ACTION ITEM: From the data below, return all lines holding the string "computer".

Dataset records:
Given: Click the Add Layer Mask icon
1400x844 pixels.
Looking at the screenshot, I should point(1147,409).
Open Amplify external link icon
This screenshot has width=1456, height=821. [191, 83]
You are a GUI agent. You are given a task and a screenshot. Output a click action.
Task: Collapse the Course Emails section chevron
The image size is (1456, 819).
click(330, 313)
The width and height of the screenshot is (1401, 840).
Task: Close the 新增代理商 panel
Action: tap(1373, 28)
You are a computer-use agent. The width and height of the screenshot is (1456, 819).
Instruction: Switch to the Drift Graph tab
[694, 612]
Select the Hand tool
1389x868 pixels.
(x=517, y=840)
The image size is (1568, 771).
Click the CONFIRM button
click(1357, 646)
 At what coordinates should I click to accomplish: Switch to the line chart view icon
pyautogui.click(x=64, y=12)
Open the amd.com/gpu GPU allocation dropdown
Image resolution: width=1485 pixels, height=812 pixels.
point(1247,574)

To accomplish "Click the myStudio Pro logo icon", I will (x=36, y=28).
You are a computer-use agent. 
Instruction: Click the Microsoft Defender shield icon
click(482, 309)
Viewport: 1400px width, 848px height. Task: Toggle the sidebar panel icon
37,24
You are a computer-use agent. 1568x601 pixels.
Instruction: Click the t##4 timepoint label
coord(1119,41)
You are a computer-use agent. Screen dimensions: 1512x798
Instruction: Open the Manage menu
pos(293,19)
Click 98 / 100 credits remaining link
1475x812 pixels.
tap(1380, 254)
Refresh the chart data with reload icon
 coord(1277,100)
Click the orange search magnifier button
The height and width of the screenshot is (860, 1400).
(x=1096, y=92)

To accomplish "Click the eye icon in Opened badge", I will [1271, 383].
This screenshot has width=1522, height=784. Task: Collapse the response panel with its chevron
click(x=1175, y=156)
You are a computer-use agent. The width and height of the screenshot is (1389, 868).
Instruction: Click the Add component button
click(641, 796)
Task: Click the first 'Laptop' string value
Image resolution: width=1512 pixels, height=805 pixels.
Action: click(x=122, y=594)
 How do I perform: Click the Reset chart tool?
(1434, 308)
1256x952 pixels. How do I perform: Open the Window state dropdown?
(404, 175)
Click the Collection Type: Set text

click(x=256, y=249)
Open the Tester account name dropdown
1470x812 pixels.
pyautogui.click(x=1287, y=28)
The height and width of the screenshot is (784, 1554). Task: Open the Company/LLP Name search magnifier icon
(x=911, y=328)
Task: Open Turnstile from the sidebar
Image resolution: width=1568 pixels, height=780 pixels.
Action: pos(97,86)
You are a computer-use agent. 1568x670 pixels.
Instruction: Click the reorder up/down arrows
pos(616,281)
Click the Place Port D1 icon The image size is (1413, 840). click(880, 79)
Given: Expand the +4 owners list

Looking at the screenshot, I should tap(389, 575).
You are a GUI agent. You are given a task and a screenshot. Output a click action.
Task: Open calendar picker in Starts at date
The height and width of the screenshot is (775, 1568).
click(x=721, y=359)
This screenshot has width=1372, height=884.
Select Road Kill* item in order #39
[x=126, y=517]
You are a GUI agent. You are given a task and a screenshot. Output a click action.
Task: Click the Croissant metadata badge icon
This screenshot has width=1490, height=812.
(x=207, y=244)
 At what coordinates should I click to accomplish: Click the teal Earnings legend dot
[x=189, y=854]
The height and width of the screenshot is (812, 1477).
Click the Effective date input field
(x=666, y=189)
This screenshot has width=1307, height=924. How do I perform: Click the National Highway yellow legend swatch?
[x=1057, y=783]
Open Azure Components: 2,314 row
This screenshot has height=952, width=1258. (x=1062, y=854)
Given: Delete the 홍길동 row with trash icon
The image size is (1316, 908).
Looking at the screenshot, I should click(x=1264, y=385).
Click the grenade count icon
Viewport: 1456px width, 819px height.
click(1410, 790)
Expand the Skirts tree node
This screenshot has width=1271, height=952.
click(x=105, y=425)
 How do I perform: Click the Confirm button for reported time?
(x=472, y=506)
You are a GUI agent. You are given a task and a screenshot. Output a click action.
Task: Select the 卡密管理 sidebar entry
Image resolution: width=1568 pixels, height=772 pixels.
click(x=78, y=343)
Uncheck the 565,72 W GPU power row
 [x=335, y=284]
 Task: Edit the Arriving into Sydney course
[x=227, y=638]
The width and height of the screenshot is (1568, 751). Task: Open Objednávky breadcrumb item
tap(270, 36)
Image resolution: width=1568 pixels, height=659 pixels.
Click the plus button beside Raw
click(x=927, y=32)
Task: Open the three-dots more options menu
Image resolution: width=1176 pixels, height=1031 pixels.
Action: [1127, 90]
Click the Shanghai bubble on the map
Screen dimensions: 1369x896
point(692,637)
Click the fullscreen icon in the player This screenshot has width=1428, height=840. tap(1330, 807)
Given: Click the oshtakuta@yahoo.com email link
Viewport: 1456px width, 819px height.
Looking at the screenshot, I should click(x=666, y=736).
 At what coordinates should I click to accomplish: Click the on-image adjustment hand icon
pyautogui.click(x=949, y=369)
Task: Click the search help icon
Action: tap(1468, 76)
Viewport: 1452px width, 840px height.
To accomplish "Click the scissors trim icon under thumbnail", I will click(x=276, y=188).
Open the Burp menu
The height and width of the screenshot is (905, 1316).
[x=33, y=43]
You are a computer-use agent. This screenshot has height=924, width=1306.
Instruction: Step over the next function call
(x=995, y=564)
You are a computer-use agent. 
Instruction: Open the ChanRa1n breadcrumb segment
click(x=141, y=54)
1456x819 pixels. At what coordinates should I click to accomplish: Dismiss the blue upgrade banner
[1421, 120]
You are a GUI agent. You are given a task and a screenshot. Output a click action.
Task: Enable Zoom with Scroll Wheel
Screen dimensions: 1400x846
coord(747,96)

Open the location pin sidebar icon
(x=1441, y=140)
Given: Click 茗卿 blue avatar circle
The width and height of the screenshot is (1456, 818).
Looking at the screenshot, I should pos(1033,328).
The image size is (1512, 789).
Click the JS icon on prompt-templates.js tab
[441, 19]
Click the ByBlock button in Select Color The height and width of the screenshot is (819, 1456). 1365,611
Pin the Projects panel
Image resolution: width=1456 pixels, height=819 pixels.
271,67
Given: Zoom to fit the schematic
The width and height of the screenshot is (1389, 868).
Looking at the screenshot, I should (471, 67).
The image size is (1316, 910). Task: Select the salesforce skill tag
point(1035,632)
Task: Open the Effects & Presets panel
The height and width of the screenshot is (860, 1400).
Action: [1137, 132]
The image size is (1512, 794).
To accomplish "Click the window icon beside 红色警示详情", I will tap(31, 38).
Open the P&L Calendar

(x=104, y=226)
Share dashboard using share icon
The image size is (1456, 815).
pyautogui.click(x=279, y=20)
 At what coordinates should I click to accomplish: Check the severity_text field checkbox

RESPONSE TO THE EXERCISE:
You are a computer-use agent. The width and height of the screenshot is (1456, 819).
You are a computer-use agent. 
You are a computer-use agent. 1568x601 pixels.
You are a computer-use agent. Screen dimensions: 1512x798
You are a computer-use agent. The width and height of the screenshot is (1389, 868).
You are a computer-use agent. 1568x670 pixels.
You are a computer-use agent. This screenshot has height=924, width=1306.
You are a computer-use agent. 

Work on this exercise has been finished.